Em um comunicado oficial, a Marinha iraniana desmentiu as declarações americanas, caracterizando-as como uma tentativa de manipular o mercado de petróleo e encobrir os fracassos dos EUA na região. O Irã enfatizou que as restrições impostas ao tráfego no estreito permanecerão em vigor até que as ações militares dos EUA contra o país cessem.
Impacto da situação no comércio global
O Estreito de Ormuz é vital para o comércio global, com cerca de 20% do petróleo mundial passando por suas águas. A declaração da Marinha iraniana levanta preocupações sobre a segurança das rotas comerciais e a estabilidade dos preços do petróleo, que já enfrentam volatilidade devido a fatores geopolíticos.
Reações internacionais e possíveis consequências
A comunidade internacional observa atentamente a situação, com países dependentes do petróleo do Oriente Médio temendo um aumento nas tensões que poderia resultar em interrupções no fornecimento.
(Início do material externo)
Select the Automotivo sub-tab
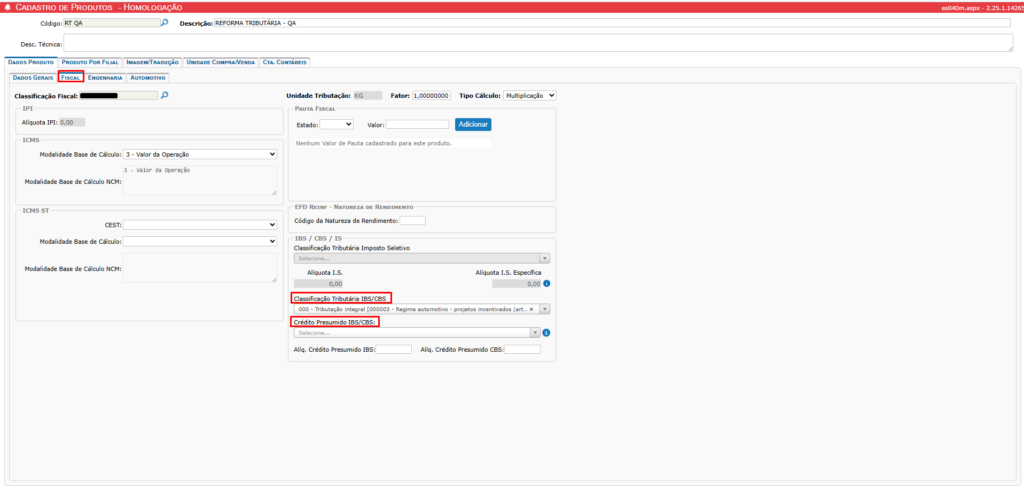click(x=148, y=77)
Especialistas alertam que um conflito aberto na região poderia ter repercussões econômicas globais significativas.
Histórico de tensões no Estreito de Ormuz
Historicamente, o Estreito de Ormuz tem sido um ponto focal de conflitos entre o Irã e os EUA. Desde a Revolução Islâmica de 1979, as relações entre os dois países têm sido marcadas por desconfiança e hostilidade. A presença militar dos EUA na região e as manobras navais iranianas frequentemente resultam em confrontos verbais e, ocasionalmente, em incidentes no mar.
Perspectivas futuras
Com a situação atual, muitos se perguntam sobre o futuro das relações Irã-EUA e como isso afetará a segurança no Estreito de Ormuz. A continuação das hostilidades pode resultar em um cenário de insegurança prolongada, afetando não apenas o Irã e os EUA, mas também a economia global.